── Data ──

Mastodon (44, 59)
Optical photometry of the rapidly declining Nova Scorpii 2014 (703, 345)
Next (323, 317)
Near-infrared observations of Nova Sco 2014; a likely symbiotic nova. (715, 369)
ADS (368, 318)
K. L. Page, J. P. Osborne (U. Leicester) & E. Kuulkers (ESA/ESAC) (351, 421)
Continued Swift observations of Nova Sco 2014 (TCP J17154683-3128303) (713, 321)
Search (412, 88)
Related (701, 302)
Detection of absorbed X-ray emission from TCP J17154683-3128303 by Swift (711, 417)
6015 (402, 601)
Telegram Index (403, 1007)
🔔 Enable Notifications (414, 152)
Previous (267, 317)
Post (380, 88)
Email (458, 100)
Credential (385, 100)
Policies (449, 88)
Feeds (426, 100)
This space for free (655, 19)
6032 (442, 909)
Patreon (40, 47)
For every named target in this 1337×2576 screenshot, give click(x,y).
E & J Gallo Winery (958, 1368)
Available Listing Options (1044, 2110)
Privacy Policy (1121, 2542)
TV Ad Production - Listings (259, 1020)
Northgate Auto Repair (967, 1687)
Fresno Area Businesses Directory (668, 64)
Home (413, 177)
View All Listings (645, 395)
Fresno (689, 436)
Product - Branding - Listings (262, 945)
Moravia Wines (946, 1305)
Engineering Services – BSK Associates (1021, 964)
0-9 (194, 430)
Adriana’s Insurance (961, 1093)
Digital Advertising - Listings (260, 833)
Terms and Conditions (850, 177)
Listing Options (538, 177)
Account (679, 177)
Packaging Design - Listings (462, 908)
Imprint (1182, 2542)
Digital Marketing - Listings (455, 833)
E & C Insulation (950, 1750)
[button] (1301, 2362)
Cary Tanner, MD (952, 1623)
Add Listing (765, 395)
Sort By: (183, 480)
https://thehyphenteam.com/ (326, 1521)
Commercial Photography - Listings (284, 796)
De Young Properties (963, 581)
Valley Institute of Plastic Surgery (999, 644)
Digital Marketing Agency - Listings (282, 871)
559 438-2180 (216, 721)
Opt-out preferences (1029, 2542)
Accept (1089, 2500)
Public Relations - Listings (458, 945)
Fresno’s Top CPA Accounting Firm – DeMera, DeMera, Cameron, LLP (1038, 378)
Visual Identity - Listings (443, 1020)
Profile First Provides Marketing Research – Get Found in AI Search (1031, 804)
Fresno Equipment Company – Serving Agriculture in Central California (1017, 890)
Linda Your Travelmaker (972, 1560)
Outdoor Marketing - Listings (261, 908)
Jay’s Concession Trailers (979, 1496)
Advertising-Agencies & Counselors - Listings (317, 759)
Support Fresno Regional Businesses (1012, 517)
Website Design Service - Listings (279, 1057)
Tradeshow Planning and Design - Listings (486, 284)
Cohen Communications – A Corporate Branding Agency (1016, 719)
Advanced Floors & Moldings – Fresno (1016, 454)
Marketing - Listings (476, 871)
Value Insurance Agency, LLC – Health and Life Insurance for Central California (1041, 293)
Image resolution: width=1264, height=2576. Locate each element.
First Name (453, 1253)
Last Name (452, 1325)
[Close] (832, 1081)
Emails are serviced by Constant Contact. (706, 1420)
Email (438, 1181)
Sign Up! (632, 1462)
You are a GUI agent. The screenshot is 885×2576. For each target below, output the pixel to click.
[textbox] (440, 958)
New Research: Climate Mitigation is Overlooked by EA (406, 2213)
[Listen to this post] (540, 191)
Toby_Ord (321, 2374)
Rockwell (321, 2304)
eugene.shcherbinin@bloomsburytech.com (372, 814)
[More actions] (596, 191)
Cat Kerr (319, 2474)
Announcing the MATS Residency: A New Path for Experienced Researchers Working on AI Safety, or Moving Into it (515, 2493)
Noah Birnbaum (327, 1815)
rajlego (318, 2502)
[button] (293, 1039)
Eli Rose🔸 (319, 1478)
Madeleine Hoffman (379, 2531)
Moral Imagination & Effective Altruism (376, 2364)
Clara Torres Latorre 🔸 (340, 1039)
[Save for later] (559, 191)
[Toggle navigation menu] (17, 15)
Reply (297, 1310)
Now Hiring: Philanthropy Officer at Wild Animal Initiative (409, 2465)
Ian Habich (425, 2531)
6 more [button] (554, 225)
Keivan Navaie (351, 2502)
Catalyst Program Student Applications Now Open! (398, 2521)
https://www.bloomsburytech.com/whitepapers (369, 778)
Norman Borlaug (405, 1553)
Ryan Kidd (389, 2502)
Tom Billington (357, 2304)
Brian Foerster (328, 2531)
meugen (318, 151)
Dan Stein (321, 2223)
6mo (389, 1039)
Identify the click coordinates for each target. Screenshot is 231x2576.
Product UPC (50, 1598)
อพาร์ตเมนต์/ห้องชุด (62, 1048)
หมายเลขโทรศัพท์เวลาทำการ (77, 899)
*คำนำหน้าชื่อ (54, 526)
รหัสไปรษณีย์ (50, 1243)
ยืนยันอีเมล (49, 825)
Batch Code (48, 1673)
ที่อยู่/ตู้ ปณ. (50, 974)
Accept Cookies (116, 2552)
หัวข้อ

───

## What is expected
In the lines above, spot each one that contains the word "https" and copy it.

## Task answer
https://thehyphenteam.com/ (326, 1521)
https://www.bloomsburytech.com/whitepapers (369, 778)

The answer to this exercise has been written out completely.